• _What the exercise asks_
Extract each line from the entries below that has the string "computer" in it.

• _Input data_
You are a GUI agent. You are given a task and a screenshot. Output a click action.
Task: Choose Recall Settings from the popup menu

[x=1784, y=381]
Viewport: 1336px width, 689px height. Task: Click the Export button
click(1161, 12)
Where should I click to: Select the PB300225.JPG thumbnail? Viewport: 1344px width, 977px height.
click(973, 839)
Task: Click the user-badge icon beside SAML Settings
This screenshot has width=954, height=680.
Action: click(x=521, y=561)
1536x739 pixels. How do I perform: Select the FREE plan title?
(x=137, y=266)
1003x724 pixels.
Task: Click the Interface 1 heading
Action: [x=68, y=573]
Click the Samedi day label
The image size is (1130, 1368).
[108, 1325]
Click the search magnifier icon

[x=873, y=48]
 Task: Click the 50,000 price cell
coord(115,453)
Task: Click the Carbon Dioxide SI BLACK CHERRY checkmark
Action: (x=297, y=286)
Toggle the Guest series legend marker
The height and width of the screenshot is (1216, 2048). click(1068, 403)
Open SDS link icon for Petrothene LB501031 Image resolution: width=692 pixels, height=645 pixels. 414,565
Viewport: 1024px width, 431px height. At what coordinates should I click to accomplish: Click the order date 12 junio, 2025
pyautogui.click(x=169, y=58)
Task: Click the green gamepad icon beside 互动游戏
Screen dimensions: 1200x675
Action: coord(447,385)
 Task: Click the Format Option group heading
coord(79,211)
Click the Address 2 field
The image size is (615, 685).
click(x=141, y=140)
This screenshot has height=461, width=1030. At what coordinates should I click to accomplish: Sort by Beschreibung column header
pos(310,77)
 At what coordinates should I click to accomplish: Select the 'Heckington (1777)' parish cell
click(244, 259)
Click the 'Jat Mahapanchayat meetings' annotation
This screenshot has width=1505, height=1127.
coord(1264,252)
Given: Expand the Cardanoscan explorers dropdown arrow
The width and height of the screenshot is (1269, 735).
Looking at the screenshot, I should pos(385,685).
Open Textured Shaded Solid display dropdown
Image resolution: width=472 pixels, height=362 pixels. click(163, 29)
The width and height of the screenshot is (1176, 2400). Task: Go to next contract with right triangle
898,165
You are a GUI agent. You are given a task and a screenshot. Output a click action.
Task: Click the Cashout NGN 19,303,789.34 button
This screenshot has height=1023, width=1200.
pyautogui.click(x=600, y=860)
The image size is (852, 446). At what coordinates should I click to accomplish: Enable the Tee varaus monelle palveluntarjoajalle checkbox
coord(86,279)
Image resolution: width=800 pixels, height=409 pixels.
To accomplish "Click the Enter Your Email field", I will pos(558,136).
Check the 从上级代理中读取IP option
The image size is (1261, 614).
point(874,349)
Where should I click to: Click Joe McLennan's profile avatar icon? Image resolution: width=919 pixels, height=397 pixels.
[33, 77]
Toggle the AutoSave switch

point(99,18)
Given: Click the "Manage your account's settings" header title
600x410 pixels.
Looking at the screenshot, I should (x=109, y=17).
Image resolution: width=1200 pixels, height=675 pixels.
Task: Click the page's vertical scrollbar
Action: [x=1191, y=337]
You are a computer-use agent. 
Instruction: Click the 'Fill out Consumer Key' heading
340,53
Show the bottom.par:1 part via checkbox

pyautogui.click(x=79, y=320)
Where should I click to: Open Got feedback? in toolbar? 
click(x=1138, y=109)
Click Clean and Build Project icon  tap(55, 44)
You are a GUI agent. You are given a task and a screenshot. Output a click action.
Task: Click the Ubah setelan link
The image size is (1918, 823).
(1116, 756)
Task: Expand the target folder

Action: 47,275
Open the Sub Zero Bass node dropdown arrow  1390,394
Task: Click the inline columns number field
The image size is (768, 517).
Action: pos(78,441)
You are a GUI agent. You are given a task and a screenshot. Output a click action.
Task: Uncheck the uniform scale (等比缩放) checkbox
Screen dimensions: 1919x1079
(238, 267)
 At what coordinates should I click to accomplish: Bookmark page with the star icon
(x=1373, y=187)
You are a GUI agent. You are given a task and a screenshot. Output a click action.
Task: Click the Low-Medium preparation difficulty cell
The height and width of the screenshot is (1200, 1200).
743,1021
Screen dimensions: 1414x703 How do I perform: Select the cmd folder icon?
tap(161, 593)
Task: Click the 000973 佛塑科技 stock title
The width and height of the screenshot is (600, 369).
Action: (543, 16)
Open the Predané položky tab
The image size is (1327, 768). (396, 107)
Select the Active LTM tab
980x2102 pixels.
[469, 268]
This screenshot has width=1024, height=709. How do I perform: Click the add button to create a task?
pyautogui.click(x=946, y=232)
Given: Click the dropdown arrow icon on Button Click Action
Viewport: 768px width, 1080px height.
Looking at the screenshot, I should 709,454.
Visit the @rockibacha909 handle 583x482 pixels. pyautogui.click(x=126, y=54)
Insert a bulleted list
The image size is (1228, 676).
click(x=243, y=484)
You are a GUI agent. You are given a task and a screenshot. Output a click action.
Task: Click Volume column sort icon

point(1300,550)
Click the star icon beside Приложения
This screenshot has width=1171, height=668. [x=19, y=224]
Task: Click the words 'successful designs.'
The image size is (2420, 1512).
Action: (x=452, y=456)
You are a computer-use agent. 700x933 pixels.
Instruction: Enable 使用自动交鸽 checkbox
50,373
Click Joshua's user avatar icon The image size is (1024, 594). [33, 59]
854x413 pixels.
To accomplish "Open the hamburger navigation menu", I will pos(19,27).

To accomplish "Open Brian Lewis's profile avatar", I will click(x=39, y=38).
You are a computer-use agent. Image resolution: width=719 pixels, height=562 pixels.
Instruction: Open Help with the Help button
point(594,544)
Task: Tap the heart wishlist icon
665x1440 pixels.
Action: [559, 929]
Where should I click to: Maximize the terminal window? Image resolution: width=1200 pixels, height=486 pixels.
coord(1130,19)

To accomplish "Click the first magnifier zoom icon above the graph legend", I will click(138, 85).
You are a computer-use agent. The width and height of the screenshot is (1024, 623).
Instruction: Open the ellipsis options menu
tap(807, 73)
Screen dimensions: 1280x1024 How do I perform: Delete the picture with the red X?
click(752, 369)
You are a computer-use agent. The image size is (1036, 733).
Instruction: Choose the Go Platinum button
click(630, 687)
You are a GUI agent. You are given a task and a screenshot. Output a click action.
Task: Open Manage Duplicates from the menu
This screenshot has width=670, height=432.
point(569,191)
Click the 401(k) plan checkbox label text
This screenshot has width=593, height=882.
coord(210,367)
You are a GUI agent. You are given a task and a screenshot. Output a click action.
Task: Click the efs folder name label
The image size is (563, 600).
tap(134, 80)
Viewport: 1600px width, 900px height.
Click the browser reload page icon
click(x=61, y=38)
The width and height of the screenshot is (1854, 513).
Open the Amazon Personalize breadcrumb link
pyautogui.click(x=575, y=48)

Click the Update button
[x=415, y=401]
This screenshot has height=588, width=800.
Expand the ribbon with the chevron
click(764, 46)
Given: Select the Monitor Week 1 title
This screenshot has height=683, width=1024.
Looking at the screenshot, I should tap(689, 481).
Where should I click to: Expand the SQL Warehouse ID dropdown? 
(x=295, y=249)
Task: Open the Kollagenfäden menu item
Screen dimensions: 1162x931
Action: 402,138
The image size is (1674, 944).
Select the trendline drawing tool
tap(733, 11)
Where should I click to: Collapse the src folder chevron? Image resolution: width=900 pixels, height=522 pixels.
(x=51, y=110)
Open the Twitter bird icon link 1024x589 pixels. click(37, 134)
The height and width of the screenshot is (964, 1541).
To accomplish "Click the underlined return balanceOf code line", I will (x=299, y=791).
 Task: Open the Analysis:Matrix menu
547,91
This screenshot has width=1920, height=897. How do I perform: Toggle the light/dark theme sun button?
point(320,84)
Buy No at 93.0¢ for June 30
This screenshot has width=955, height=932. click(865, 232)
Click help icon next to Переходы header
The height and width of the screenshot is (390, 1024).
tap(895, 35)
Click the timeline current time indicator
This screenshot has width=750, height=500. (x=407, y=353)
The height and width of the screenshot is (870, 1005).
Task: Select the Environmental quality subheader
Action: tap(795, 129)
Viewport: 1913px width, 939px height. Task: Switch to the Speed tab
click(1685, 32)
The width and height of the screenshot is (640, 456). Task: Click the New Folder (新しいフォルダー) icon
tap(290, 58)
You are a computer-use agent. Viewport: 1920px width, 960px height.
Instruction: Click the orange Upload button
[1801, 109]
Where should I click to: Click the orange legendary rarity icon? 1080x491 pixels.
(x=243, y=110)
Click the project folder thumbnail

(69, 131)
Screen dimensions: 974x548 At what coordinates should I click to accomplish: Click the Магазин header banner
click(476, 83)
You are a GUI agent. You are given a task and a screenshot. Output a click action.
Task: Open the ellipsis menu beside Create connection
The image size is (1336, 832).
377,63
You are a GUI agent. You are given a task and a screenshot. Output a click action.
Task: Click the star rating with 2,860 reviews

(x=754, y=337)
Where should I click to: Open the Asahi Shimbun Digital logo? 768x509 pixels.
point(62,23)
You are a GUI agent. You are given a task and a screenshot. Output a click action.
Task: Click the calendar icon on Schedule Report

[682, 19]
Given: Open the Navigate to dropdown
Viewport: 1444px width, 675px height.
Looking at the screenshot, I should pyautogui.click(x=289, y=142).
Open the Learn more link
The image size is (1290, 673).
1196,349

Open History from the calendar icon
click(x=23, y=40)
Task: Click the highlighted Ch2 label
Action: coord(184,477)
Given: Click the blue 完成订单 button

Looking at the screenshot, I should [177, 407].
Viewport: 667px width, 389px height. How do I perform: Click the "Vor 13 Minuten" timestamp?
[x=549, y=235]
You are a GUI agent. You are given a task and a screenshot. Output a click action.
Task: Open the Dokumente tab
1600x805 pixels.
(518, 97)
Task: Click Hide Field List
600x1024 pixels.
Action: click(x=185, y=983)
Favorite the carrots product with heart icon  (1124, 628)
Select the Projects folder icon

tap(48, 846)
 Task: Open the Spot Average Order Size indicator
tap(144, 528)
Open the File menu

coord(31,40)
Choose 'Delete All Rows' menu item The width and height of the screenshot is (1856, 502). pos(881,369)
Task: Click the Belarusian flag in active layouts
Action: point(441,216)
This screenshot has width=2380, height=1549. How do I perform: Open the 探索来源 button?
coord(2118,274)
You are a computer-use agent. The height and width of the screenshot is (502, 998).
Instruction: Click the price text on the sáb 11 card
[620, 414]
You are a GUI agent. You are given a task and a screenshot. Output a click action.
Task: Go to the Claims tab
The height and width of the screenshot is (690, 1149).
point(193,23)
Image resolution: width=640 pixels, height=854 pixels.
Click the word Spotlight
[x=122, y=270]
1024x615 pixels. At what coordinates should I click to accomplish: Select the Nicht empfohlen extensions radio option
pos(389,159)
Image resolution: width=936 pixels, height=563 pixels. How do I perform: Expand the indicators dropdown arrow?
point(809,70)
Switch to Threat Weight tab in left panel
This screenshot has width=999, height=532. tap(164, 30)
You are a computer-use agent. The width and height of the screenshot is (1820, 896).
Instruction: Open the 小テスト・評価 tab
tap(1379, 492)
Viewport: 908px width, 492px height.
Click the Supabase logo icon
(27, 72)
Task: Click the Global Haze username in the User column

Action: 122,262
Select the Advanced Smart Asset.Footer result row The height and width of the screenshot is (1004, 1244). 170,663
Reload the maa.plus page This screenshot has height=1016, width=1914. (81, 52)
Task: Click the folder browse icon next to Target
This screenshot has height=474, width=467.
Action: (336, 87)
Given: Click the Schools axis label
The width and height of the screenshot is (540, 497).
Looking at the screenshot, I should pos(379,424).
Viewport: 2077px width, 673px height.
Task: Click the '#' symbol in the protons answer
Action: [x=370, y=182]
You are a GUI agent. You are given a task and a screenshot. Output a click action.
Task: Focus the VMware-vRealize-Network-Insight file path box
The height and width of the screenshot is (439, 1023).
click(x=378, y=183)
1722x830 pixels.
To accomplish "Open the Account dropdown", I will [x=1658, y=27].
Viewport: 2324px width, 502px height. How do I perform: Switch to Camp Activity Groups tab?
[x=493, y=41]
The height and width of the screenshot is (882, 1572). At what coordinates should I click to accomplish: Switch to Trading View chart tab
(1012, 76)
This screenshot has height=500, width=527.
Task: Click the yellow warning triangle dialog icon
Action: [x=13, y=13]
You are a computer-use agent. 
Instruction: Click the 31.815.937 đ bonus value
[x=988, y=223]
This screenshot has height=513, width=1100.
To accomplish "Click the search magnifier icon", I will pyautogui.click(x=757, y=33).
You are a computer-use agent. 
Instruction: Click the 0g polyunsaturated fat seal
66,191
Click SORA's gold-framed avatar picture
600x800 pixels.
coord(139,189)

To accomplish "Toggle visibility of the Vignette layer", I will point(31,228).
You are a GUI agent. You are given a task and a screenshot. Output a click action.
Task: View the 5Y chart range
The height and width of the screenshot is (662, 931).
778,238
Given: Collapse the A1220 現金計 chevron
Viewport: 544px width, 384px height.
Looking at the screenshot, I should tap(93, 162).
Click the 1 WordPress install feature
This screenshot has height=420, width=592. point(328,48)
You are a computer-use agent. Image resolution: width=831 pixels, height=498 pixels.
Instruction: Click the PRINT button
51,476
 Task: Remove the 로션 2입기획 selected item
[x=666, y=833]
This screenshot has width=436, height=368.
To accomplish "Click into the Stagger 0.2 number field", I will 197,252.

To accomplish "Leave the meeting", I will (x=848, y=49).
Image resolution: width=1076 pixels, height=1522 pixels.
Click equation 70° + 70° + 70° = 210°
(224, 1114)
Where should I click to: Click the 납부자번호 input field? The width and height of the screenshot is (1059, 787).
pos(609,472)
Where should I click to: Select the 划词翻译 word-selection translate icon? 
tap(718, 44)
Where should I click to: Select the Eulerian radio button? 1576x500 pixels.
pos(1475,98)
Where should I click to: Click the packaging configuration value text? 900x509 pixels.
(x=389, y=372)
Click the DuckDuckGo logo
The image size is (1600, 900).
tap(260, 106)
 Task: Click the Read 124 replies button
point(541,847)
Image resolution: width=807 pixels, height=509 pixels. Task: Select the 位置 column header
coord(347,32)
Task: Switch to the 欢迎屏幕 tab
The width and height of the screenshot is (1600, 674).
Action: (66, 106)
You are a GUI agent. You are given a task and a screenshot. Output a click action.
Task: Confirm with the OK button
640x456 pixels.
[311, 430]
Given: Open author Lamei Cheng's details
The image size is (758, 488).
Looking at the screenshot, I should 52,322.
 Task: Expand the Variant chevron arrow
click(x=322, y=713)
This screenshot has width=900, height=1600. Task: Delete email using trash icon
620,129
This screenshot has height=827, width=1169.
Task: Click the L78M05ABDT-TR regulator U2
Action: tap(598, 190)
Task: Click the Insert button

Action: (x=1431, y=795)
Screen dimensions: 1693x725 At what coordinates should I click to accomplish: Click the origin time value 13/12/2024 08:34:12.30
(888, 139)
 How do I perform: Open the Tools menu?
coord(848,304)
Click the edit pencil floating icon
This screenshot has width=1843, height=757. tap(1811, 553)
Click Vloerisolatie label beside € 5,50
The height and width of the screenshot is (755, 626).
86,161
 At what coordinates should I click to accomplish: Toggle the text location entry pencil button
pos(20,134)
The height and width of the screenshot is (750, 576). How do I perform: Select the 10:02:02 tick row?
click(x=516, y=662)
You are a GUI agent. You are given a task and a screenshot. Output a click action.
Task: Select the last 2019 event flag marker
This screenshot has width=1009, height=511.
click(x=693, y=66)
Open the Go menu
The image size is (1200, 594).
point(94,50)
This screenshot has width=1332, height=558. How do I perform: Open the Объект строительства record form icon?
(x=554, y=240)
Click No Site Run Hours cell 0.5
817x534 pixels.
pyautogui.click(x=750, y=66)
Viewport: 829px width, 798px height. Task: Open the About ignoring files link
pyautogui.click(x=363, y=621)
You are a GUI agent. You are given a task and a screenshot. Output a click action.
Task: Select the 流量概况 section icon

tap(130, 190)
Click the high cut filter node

• _Solution below_
You are a computer-use agent. 
You are a computer-use agent. 700x933 pixels.
You are a computer-use agent. Image resolution: width=719 pixels, height=562 pixels.
You are a computer-use agent. The width and height of the screenshot is (1024, 623).
You are a computer-use agent. The image size is (1036, 733).
You are a computer-use agent. Viewport: 1920px width, 960px height.
You are a computer-use agent. The height and width of the screenshot is (502, 998).
You are a computer-use agent. The width and height of the screenshot is (1820, 896).
You are a computer-use agent. 
You are a computer-use agent. 
You are a computer-use agent. Image resolution: width=831 pixels, height=498 pixels.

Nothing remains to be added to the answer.